I just about choked laughing out loud when our eight year old grandson sweetly asked, “How long have we been stuck with you today, Nana?” It had been one of those long days. Our daughter had taken one of their dogs, a ninety-five pound Rottweiler mix, to a trainer who lives sixty minutes or more away from their home. She had loaded him, his collapsible carrier, food, toys, and two muzzles, one smaller than the larger one he was wearing, and left the house around 11:00 AM. That left me to captain the chore details, and get the kid’s bedding washed. No problem.
Our granddaughter helped get the laundry started while the boys headed to their room. Getting them to clean without playing is like telling dogs and cats to put spilled toys back in a basket. Surprisingly, though, the boys tackled the job. Perhaps a bribe for each when they finished, of two chocolate covered cherries brought over earlier by Papa, helped. It only took a few urges to get the chore done.

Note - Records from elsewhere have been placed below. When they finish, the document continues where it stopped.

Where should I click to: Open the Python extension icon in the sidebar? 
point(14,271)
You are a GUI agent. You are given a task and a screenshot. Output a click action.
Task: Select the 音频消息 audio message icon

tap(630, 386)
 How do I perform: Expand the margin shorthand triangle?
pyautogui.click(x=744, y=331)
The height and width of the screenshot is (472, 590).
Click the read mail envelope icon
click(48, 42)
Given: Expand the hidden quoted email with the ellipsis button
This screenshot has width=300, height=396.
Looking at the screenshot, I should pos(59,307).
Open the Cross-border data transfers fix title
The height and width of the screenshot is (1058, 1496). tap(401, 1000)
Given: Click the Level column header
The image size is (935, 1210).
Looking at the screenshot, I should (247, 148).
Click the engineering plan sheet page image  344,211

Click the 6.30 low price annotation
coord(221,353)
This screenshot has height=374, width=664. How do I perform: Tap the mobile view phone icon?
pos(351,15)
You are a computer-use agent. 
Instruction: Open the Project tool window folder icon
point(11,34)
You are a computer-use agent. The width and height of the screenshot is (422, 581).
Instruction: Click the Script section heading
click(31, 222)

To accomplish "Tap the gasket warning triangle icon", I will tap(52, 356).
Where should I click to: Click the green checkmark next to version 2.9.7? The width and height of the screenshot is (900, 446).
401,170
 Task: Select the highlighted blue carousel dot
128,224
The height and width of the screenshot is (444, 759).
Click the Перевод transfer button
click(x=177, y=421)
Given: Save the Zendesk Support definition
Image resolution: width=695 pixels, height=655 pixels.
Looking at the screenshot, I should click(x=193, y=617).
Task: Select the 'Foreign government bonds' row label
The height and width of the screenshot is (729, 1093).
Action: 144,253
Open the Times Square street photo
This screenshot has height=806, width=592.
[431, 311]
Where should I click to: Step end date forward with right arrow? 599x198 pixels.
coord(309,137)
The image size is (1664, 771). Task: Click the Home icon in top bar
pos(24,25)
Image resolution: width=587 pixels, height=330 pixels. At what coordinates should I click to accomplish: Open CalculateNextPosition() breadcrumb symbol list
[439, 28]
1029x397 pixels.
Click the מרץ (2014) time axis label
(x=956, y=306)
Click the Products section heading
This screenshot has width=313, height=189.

Sir Google helped us learn that chocolate covered cherries were first crafted in 1929. We calculated the children would be 13, 16 and 19 when the making of chocolate covered cherries turned 100 years old. When you are 5, 8 and 11, those ages seem light-years away. Having chocolate covered cherries during the holidays has been a family tradition for a good long while. My husband, born in the early 1940’s, remembers his father bringing the confections home each Christmas. Perhaps his dad had snacked on chocolate covered cherries when they were first introduced to the world. When Papa asked the children, as they sucked cherry juice from holes in the chocolates, how they liked them, our granddaughter exclaimed, “I love them!” Chocolatey grins from the boys confirmed their approval. I wondered if this younger generation will carry on our family tradition.
When our daughter returned around 5:30 PM, after time with the trainer, then stopping off at work, she was clearly tired from a full day. Her phone rang. “Oh no! The trainer wants me to come back either today or tomorrow to apply the second smaller muzzle.” Her dog was clearly not happy, anxiously trying to pry off the larger muzzle. It would take two to get the large muzzle off, apply the small one, and put the large one back over top so the trainer could work through both muzzles. Our son-in-law unavailable that evening meant the children, already stuck with Nana for seven hours, were going to be stuck with me for a few more. So, with pizza ordered for our dinner, off our daughter drove into the night.
The extra hours with the children were fun. Admittedly tired we all piled on the couch to watch short movies. “Alien TV” was a favorite, about three alien reporters who come to earth, (Paris, France, in fact) to study human interests such as bicycling, camping, gymnastics, and going to the gym. Imagine the little creatures’ assessments and bungled, misunderstood attempts at trying everything out before reporting on these strange human activities. They were hilarious and we were roaring with laughter when the children’s mama finally returned.
Sometimes I feel like the alien when I hang out with the kids. They are, as their mama would say, “Lego and Minecraft” nerds. Add to that Harry Potter, Star Wars, and all kinds of science info shows. They want to tell me about everything, in minute detail, much of which is alien to me. Still I listen and try to be a place of comfort in their lives, learning a thing or two, and hopefully imparting some truth to them as well. If nothing else, we are alien generations growing together. All totaled, our grandchildren were stuck with Nana for ten hours. A happy place in the universe for their Nana to land, especially when the eight year old commented later as an afterthought, or perhaps as reassurance, “I like being stuck with you!”